Hi guys! I'm hoping you can help me find more information on the subject of German civilian rations during the Allied occupation. (1945-47-ish) I'm looking for information mostly on the particular items they had to eat, and how much. (Particularly children.) In articles online (The most useful being wikipedia Food in occupied Germany - Wikipedia) I know that adults only had 1,000-1200 calories a day, but none of them go into detail on what exact foods they had, or what the children were allowed. Can anyone point me in the right direction? (Thanks for being patient with me if this is a dumb question! I'm still kinda new to this.)
The Army Green Books discuss procuring supplies for civilians. Special Studies/Soldiers Become Governors.
The following may be of some use (I haven't looked at them in much detail though): Public Health Work in the British Occupation Zone - The Perils of Peace - NCBI Bookshelf Modern Hungers This one has a table that lists calories for children by age: Logistics Matters and the U.S. Army in Occupied Germany, 1945-1949 This one deals with the Soviet zone but not sure of the detai: The Soviet Occupation of Germany This one concentrates on the British zone: https://www.societies.ncl.ac.uk/pgfnewcastle/files/2015/05/Easingwood-Our-Daily-Bread.pdf Apologies if some of the ones below are duplicates. You are probably aware of it but there's been a tendency of some of the "revisionist" to try and make a political issue of this topic so beware of political agendas: "What it means to be malnourished": Food and Hunger in the Shaping of Postwar German Identities, 1945-1949 - ProQuest https://www.ghi-dc.org/fileadmin/user_upload/GHI_Washington/Publications/Bulletin48/bu_48_059.pdf American food policy in occupied Germany Benevolent Diplomacy: Children’s Art and US Food Relief in Occupied Germany - American Historical Association Hopefully some of these will be of some use.

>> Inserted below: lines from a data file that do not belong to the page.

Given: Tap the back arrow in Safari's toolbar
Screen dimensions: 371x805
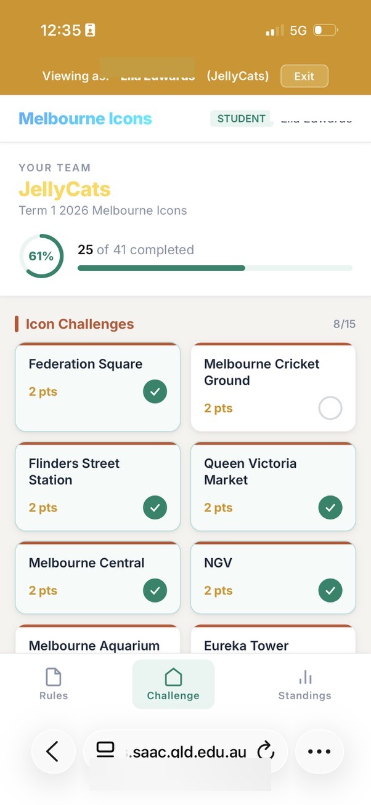Looking at the screenshot, I should 53,751.
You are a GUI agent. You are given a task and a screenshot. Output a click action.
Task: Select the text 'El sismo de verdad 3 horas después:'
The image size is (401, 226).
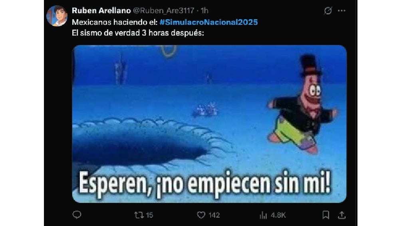(138, 33)
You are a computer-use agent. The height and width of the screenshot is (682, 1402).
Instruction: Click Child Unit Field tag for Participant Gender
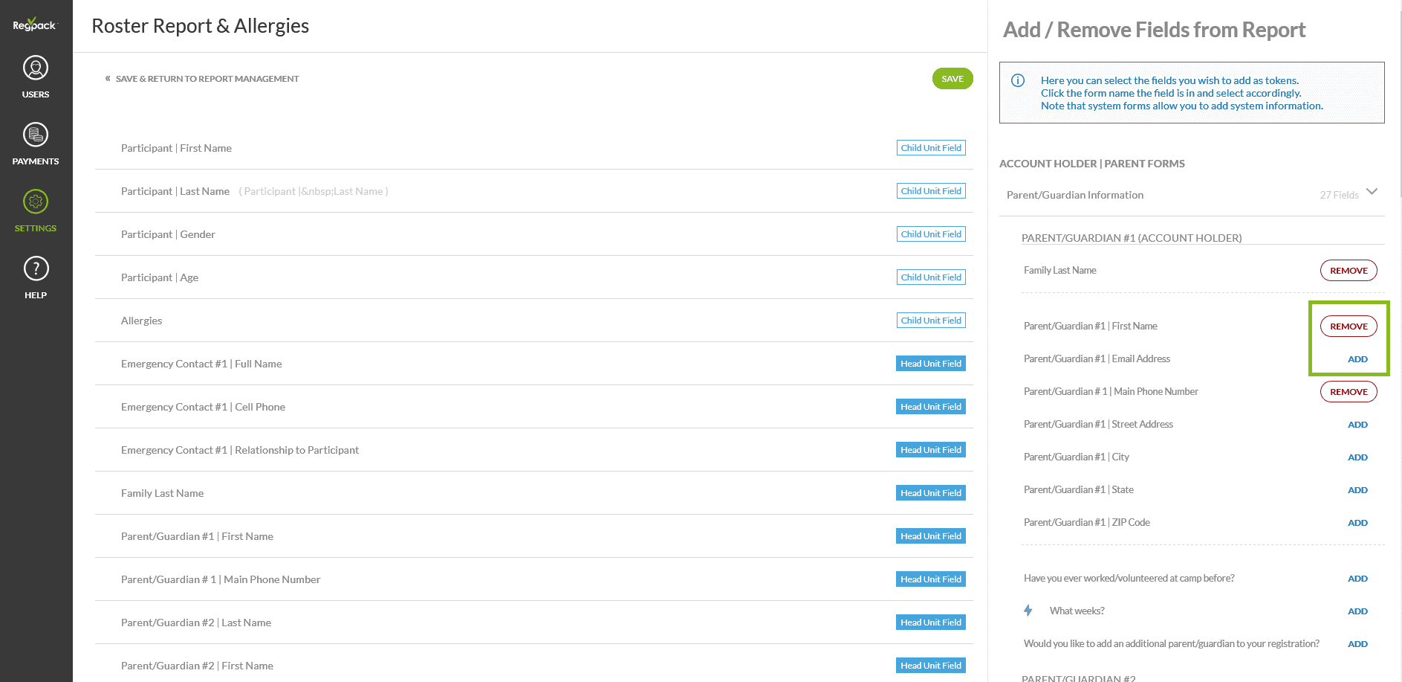coord(930,234)
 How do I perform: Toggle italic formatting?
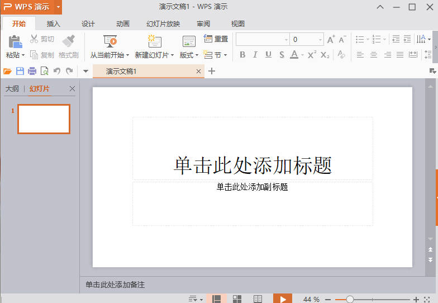[255, 55]
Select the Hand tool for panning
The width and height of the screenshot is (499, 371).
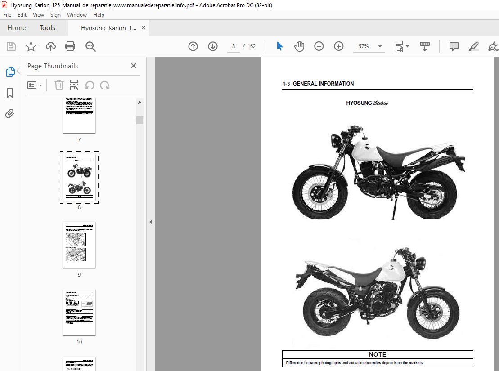point(299,46)
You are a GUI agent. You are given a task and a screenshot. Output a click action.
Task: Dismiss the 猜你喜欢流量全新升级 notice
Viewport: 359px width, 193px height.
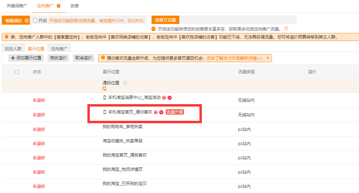click(x=268, y=58)
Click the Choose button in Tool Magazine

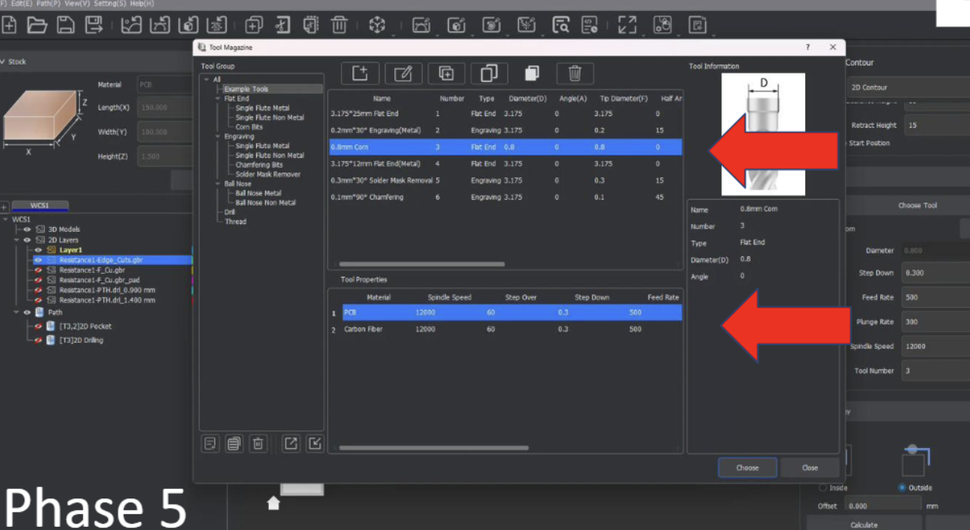tap(747, 468)
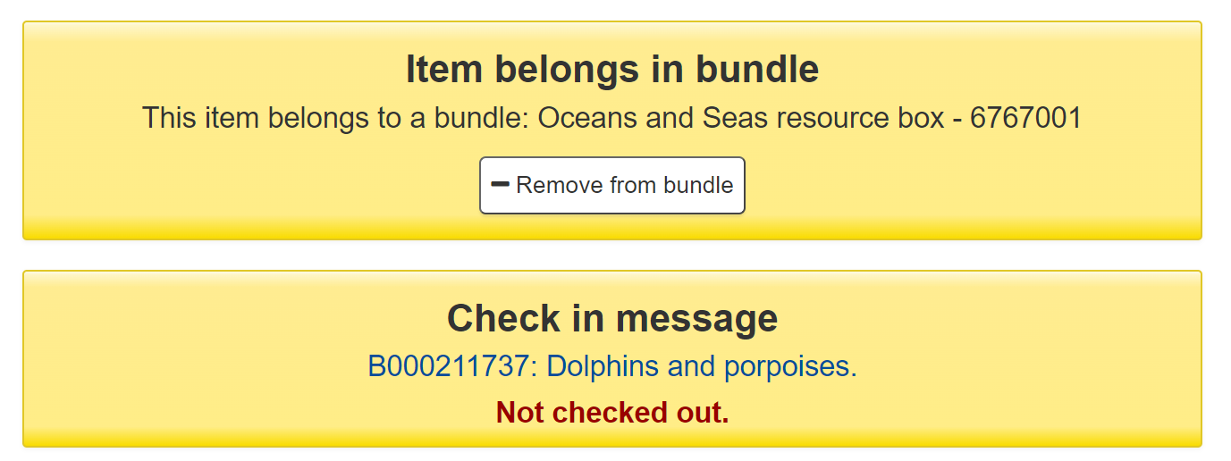Screen dimensions: 1231x461
Task: Click the "This item belongs to a bundle" sentence
Action: coord(336,118)
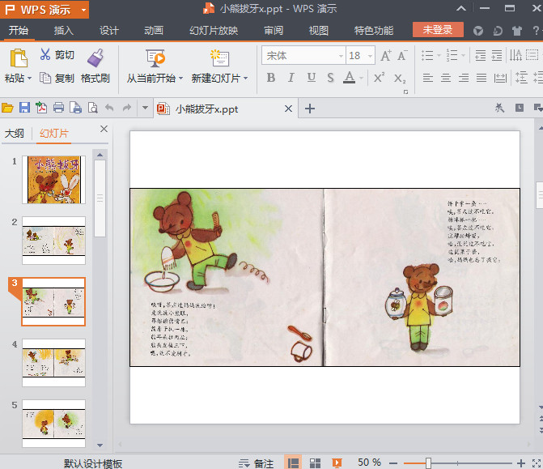This screenshot has height=469, width=543.
Task: Click the 未登录 login button
Action: (x=438, y=30)
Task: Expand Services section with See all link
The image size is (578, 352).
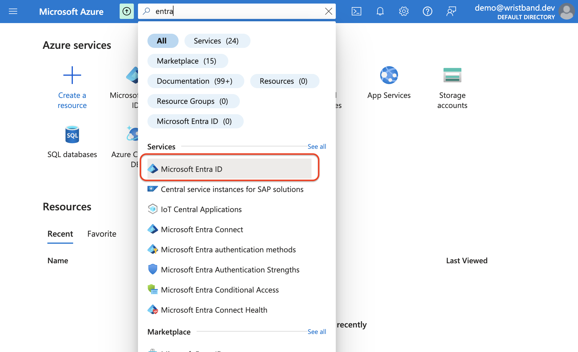Action: click(317, 146)
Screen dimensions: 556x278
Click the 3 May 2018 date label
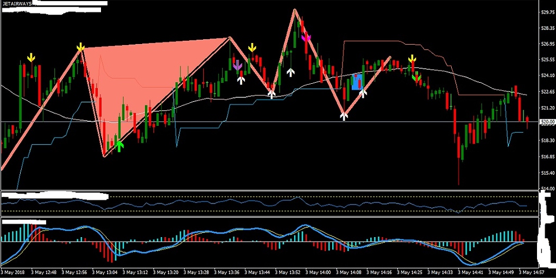(x=13, y=271)
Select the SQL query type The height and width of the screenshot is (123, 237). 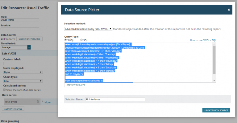pos(81,40)
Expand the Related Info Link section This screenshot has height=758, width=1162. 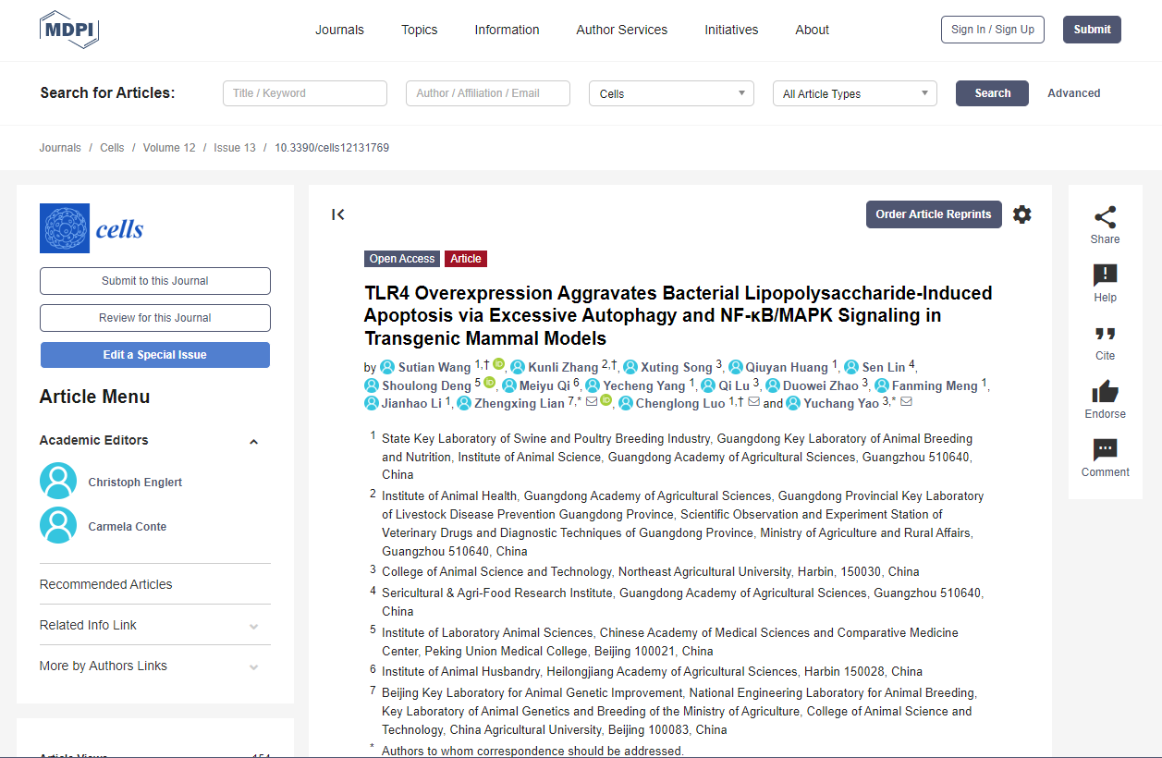point(254,627)
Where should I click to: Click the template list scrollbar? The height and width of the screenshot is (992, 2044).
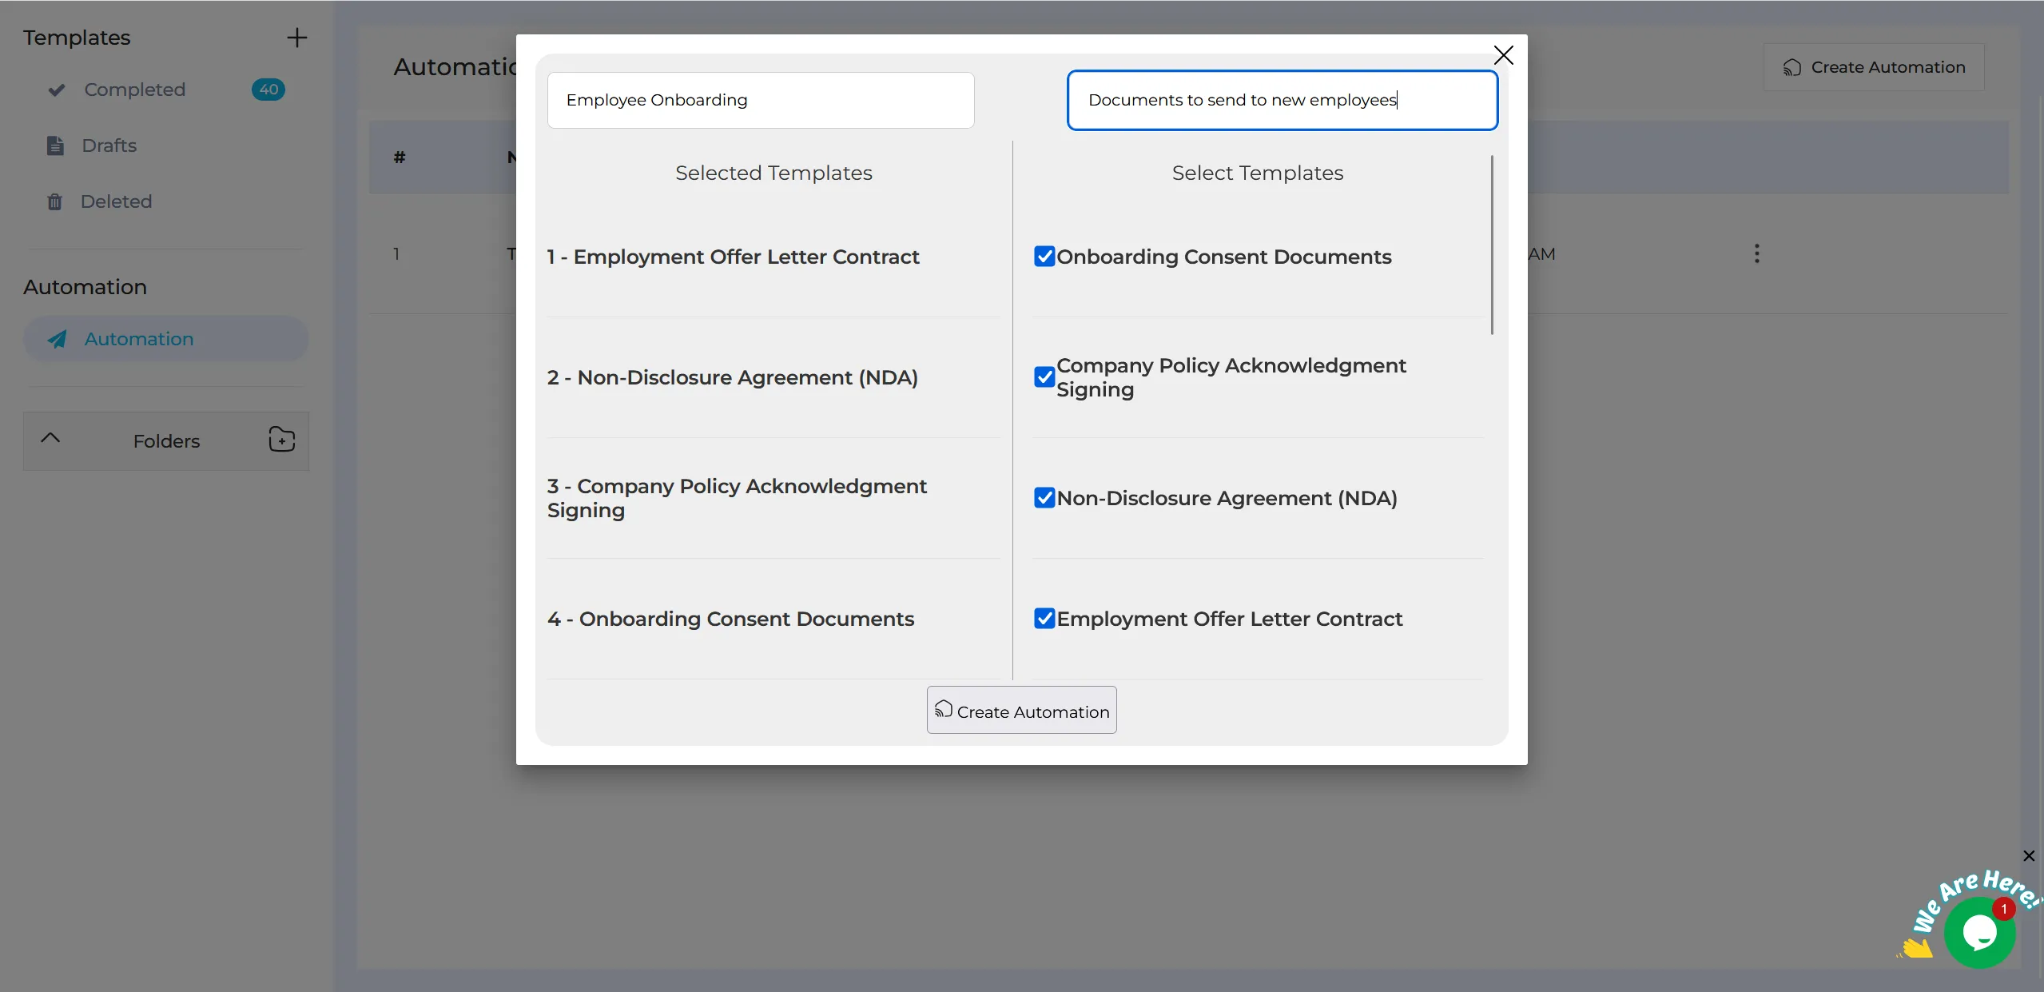click(x=1491, y=245)
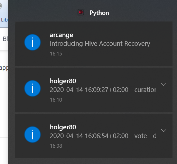Select the arcange sender name
Screen dimensions: 177x164
click(x=61, y=35)
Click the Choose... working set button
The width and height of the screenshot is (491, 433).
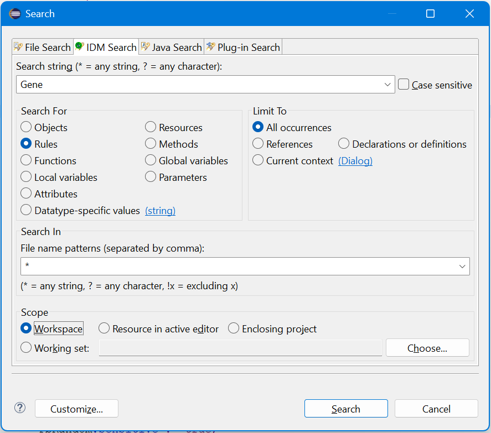(427, 348)
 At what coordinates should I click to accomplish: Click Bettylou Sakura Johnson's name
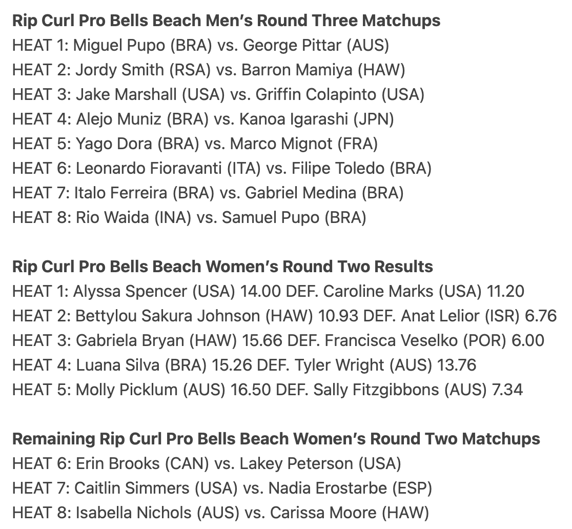point(168,316)
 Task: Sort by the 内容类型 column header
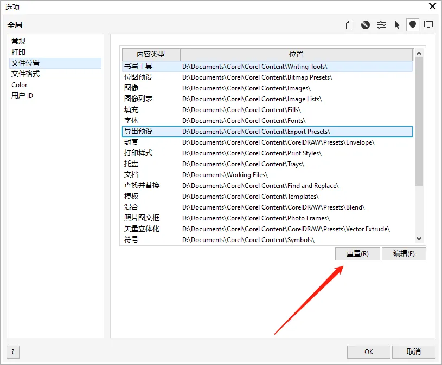pyautogui.click(x=151, y=55)
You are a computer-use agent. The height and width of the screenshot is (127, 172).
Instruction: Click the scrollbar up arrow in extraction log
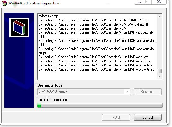[x=159, y=16]
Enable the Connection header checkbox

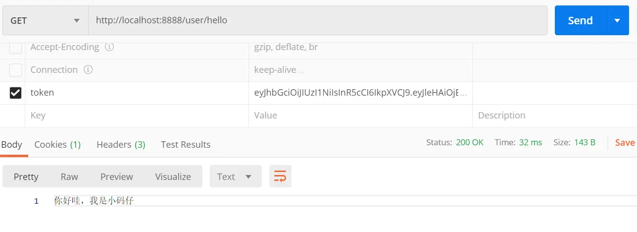pyautogui.click(x=16, y=70)
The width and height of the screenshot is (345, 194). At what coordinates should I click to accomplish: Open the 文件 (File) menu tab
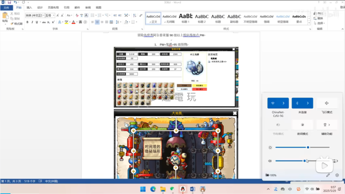pyautogui.click(x=6, y=8)
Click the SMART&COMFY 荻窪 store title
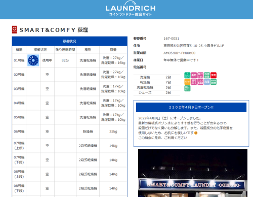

Again I didn't vet these so I may have chosen some that I warned you about above.
And no doubt you'll run into the myth that a million German soldiers were starved to death. Other Losses, a book well suited for historiography classes (where we learn to spot poorly done history), is the story of an author who jumped to a very weird conclusion based on the heading of a single column in a table.
FANTASTIC! This is just what I'm looking for, thank you thank you!! And the advice about revisionist history is very good advice, too--I appreciate it. I've found the best, most accurate sources are the contemporaries of the time who were actually there, so I'm going to keep all this in mind as I move forward. Thank you again for this response!
Very interesting, I haven't heard that myth before (though I know food was really scarce for everyone.) I'm going to tuck that advice away for future reference, thank you.